Tue Oct 17 07:30:00 CDT 2017

Consensus Consensus Range Actual Previous Revised
Import Prices - M/M change 0.5% 0.2% to 0.8% 0.7% 0.6%
Export Prices - M/M change 0.4% -0.1% to 0.5% 0.8% 0.6% 0.7%
Import Prices - Y/Y change 2.7% 2.1%
Export Prices - Y/Y change 2.9% 2.3% 2.4%

Oil skewed cross-border prices sharply higher at the headline level in September, up 0.7 percent for imports, which is 2 tenths above Econoday's consensus, and up 0.8 percent for exports which is double the expected gain. Petroleum import prices jumped 4.5 percent in the month on top of August's 5.0 percent surge. Excluding petroleum, import prices rose 0.3 percent which is still tangible and a gain tied to a 1.8 percent jump for imported foods, feeds & beverages. Excluding both petroleum and foods, import prices managed only a modest 0.2 percent gain.

Pressure on the export side is centered in industrial supplies which rose 3.0 percent in September following August's 1.8 percent gain in a component where petroleum inputs play a significant part. This gain offset a sizable 0.7 percent decline in agricultural exports.
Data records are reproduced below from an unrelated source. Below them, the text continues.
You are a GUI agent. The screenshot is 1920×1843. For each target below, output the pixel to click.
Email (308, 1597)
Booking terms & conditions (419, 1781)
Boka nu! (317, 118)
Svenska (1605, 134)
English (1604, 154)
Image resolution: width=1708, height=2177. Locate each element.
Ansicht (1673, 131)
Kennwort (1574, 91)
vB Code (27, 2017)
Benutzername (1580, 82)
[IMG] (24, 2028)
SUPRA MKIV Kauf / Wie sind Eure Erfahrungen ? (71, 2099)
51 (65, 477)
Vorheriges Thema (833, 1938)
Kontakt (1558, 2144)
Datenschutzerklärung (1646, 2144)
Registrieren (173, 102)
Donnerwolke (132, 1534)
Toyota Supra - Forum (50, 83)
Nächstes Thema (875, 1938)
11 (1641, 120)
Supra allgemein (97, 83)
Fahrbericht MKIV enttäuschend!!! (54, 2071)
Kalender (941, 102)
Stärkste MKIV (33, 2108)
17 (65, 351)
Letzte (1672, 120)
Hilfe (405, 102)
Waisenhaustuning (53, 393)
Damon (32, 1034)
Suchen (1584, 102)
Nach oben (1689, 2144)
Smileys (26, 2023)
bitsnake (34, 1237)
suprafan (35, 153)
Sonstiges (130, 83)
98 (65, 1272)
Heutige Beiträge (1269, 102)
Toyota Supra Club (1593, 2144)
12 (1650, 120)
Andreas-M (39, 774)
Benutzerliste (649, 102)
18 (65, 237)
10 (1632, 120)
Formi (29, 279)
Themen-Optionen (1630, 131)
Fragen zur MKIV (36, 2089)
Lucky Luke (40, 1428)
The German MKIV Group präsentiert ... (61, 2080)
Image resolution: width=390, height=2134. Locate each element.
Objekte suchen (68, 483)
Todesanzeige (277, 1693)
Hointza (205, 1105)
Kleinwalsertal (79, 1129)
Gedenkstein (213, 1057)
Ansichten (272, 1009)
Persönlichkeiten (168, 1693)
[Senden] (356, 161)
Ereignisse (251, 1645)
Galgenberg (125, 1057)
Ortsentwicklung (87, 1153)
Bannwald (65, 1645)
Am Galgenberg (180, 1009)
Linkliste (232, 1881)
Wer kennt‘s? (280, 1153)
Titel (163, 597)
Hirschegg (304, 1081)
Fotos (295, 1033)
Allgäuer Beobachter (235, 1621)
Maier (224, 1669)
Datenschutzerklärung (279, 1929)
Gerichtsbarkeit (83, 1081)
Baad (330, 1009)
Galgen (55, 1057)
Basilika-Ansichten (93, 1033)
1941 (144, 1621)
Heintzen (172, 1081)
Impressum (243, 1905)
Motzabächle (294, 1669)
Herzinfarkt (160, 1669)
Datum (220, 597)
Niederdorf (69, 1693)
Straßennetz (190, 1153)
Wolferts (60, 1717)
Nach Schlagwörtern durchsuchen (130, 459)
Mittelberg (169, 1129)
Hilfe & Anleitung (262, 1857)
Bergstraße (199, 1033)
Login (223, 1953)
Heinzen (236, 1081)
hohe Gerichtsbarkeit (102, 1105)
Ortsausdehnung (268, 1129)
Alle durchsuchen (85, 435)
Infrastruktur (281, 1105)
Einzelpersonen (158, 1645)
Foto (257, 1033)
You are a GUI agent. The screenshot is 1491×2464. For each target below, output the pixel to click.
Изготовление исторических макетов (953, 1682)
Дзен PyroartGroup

Headline pressures did not pass through to finished goods where, whether for imports or exports, monthly change is confined between 0.1 percent gains and 0.1 percent declines. Year-on-year prices for finished goods, which had been showing some life, are very subdued with a 1.2 percent gain for capital goods exports the highest reading and a 1.3 percent decline for consumer exports the lowest. Year-on-year prices for consumer imports, which is a critical category for the economy, are up 0.2 percent on the year.

Hurricane effects from Harvey and Irma had a small impact on data collection and their effects on oil prices had a strong impact at the headline levels. Yet the monthly effects are fading pointing to more subdued readings in the next report.

Market Consensus Before Announcement
September's import prices are not expected to cool much from August, the result of hurricane-inflated energy prices. Econoday's consensus is a 0.5 percent gain vs August's 0.6 percent surge while export prices, which also rose 0.6 percent in August on the back of petroleum-related price strength in industrial supplies, are expected to increase 0.4 percent. Outside of one-time factors, however, there were indications of fundamental price increases in August as finished goods posted rare and wide increases.

Import price indexes are compiled for the prices of goods that are bought in the United States but produced abroad and export price indexes are compiled for the prices of goods sold abroad but produced domestically. These prices indicate inflationary trends in internationally traded products.

Changes in import and export prices are a valuable gauge of inflation here and abroad. Furthermore, the data can directly impact the financial markets such as bonds and the dollar. The bond market is especially sensitive to the risk of importing inflation because it erodes the value of the principal (the original investment) which is paid back when the bond matures. It also decreases the value of the steady stream of interest rate payments on this type of security. Inflation leads to higher interest rates and that's bad news for stocks, as well. By monitoring inflation gauges such as import prices, investors can keep an eye on this menace to their portfolios.